- [WORK ITEM] Each line from the line that includes "Task: Click the highlighted" through the end of the material below must be transcribed exactly, with no other lines.

- [SUPPLIED MATERIAL]
┏━━

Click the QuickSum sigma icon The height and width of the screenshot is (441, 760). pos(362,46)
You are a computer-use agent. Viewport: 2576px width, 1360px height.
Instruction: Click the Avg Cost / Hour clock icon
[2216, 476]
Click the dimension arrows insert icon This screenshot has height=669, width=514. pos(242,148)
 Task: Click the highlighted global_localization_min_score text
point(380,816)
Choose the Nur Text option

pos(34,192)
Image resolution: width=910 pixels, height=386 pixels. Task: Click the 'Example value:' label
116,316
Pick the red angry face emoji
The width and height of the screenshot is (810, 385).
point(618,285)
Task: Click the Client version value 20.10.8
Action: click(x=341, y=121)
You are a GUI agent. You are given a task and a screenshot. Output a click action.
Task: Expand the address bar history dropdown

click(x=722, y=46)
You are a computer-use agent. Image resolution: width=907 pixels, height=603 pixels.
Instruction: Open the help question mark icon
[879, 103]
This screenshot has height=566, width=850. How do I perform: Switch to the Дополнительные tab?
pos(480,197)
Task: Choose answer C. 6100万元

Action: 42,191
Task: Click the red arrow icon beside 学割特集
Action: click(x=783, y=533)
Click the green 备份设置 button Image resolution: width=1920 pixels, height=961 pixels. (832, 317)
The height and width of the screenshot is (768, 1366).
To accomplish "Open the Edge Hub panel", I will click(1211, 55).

┗━━

- [RESPONSE TO THIS EXERCISE]
 Task: Click the highlighted global_localization_min_score text
point(380,816)
Choose the Nur Text option

pos(34,192)
Image resolution: width=910 pixels, height=386 pixels. Task: Click the 'Example value:' label
116,316
Pick the red angry face emoji
The width and height of the screenshot is (810, 385).
point(618,285)
Task: Click the Client version value 20.10.8
Action: click(x=341, y=121)
You are a GUI agent. You are given a task and a screenshot. Output a click action.
Task: Expand the address bar history dropdown

click(x=722, y=46)
You are a computer-use agent. Image resolution: width=907 pixels, height=603 pixels.
Instruction: Open the help question mark icon
[879, 103]
This screenshot has height=566, width=850. How do I perform: Switch to the Дополнительные tab?
pos(480,197)
Task: Choose answer C. 6100万元

Action: 42,191
Task: Click the red arrow icon beside 学割特集
Action: click(x=783, y=533)
Click the green 备份设置 button Image resolution: width=1920 pixels, height=961 pixels. (832, 317)
The height and width of the screenshot is (768, 1366).
To accomplish "Open the Edge Hub panel", I will click(1211, 55).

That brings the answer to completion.